◆ **Instructions to follow**: What the response needs is every record, repeated verbatim, and no images.

Content starts

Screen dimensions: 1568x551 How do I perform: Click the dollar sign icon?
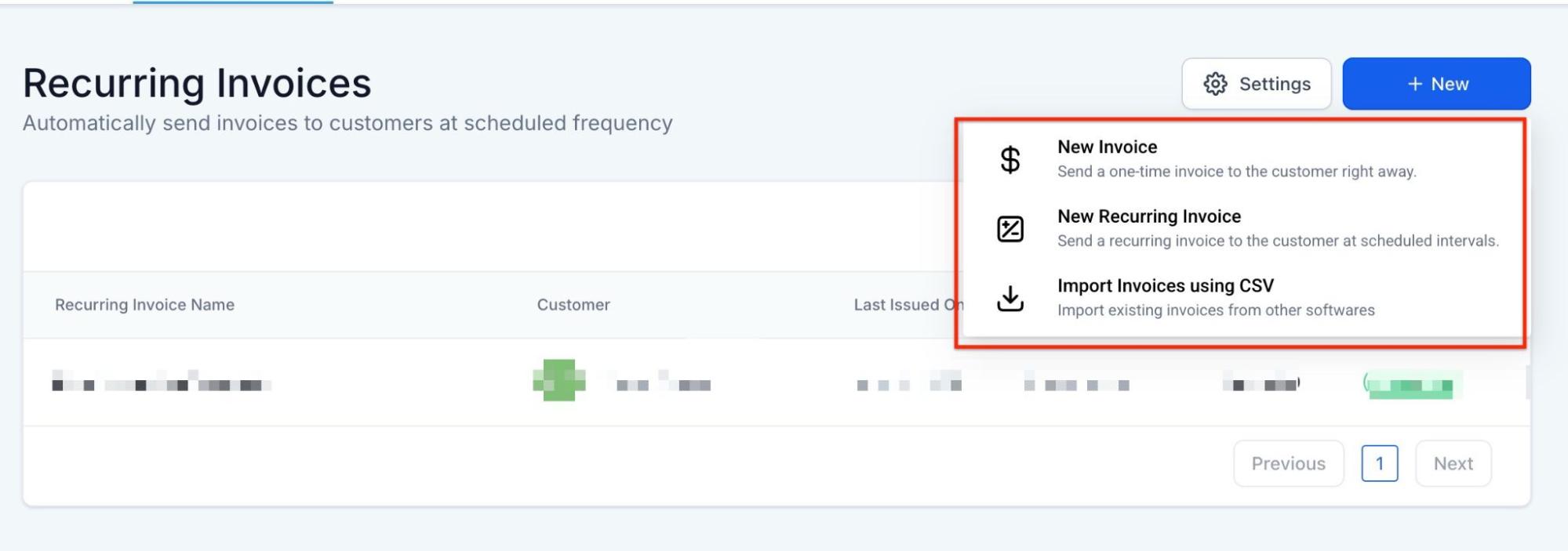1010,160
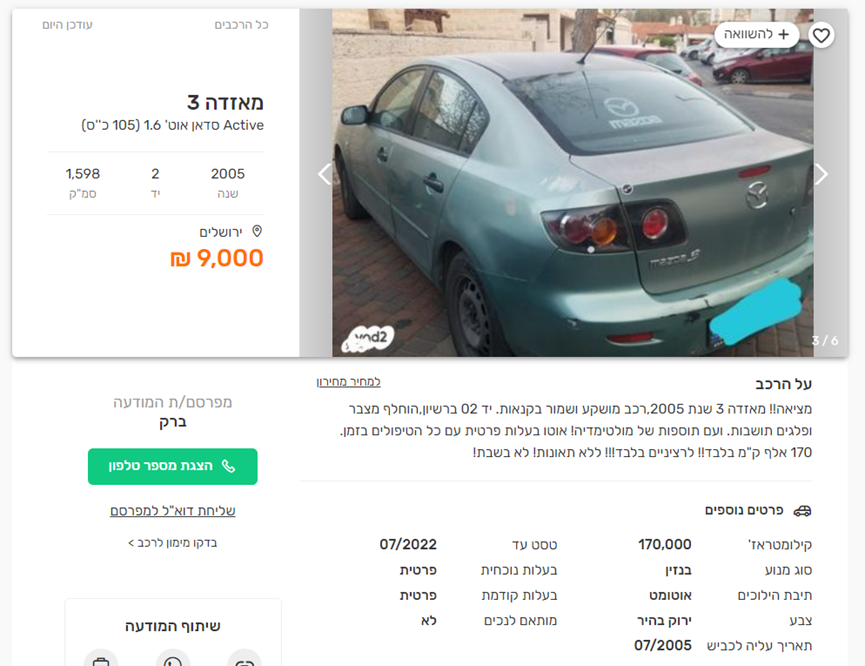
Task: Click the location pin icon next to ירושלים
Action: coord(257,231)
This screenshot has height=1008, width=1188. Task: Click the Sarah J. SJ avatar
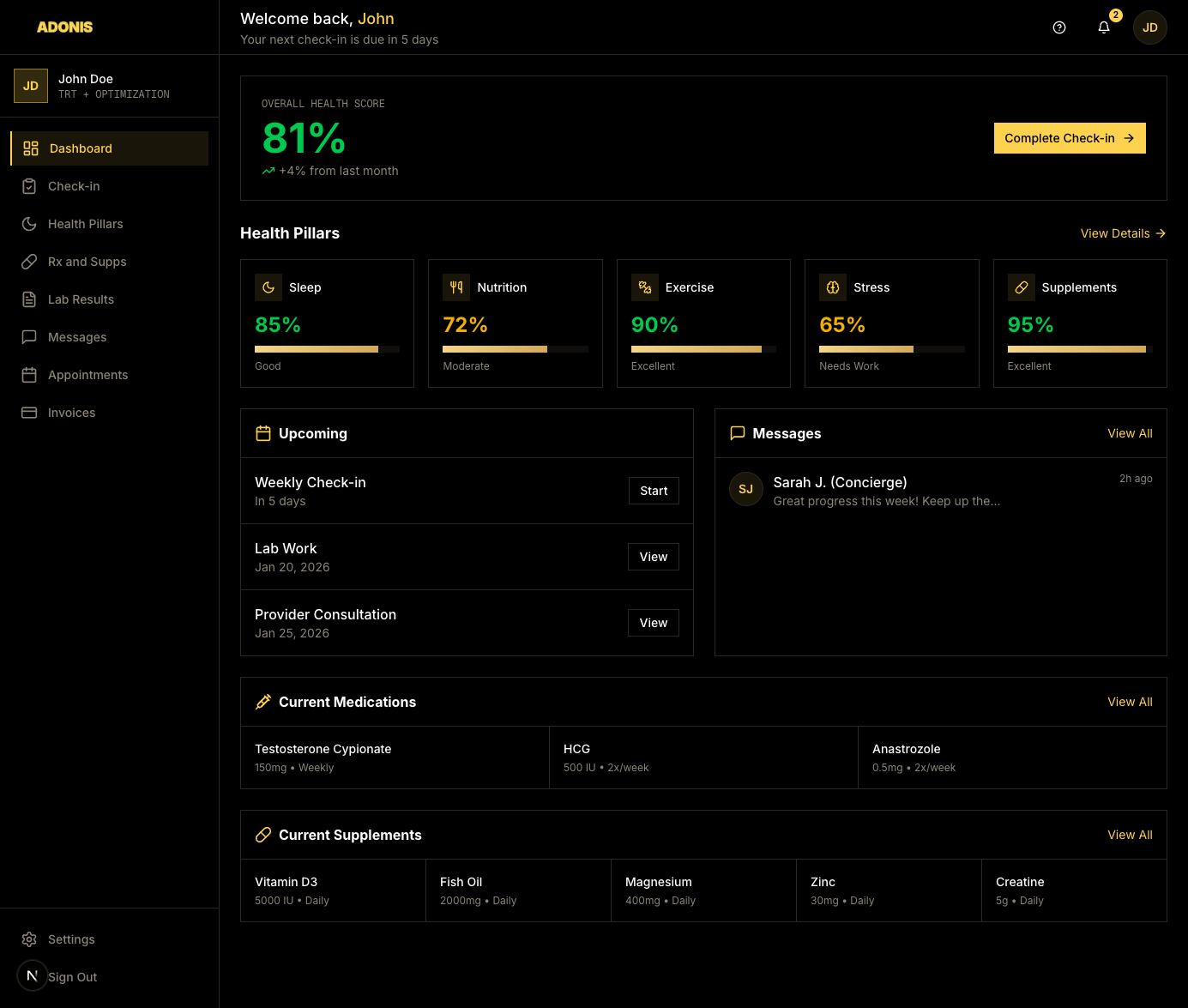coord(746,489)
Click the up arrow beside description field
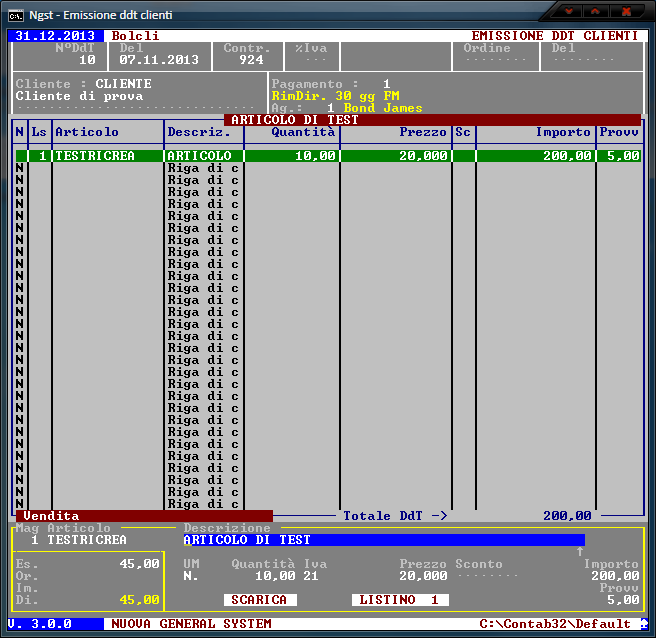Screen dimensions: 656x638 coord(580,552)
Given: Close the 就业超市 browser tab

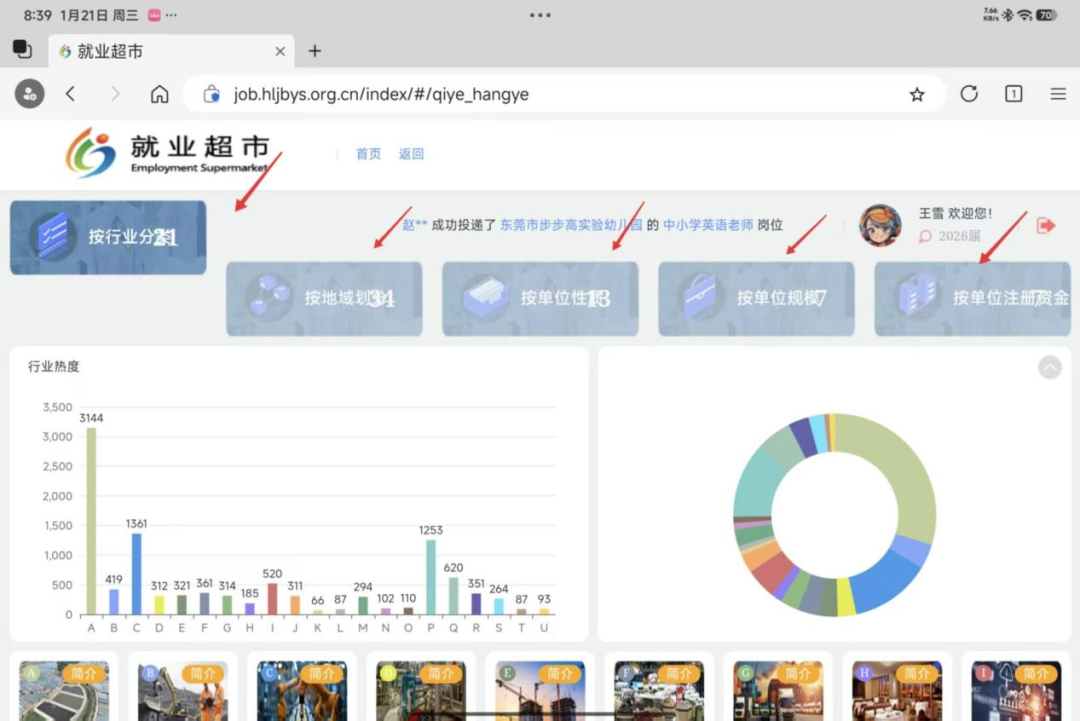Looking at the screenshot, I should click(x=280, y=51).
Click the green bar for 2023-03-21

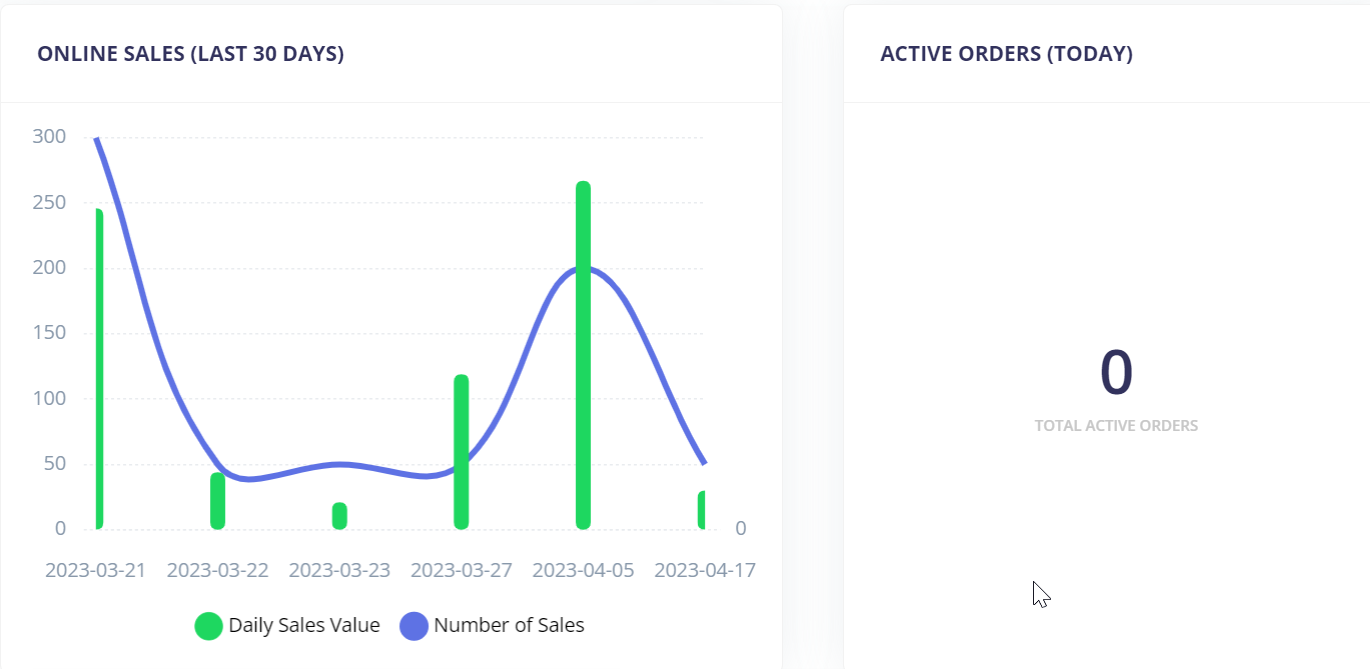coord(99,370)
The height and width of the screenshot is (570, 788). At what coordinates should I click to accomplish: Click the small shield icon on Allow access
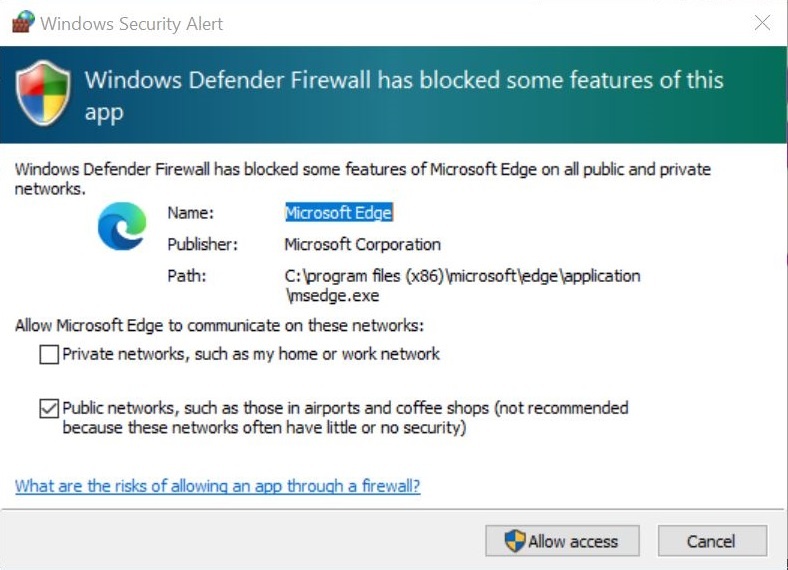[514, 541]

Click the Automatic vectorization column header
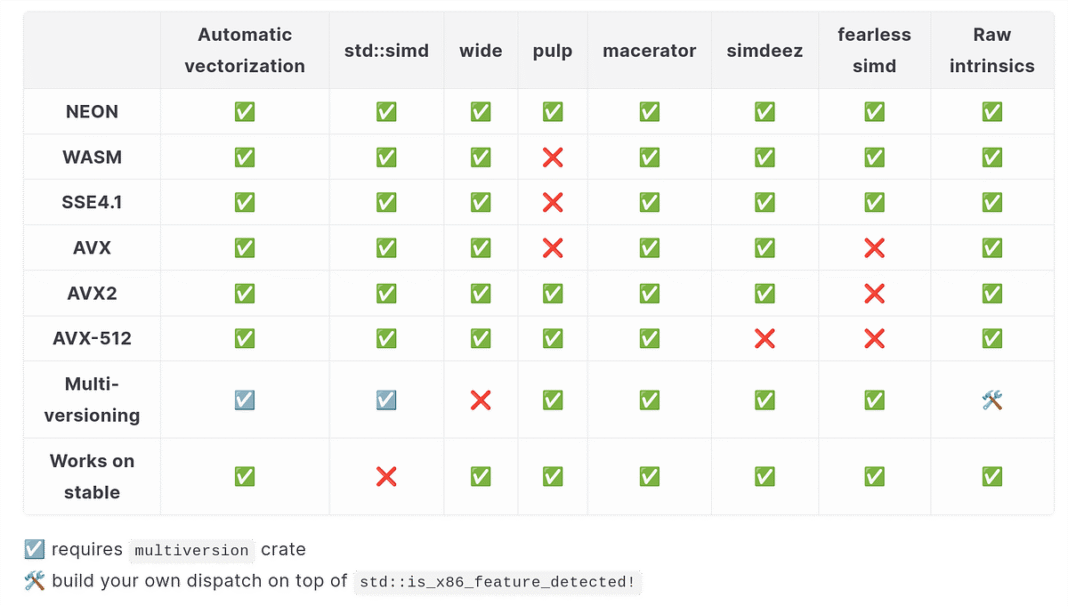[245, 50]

Content ends

◆ **Written reply**:
Screen dimensions: 1568x551 How do I perform: Click the dollar sign icon?
1010,160
Task: Click the location pin icon next to ירושלים
Action: coord(257,231)
This screenshot has height=1008, width=1188. Task: Click the Sarah J. SJ avatar
coord(746,489)
Click the up arrow beside description field
Screen dimensions: 656x638 coord(580,552)
Given: Close the 就业超市 browser tab

Looking at the screenshot, I should click(x=280, y=51).
Click the green bar for 2023-03-21

coord(99,370)
The height and width of the screenshot is (570, 788). At what coordinates should I click to accomplish: Click the small shield icon on Allow access
[514, 541]

Click the Automatic vectorization column header
[245, 50]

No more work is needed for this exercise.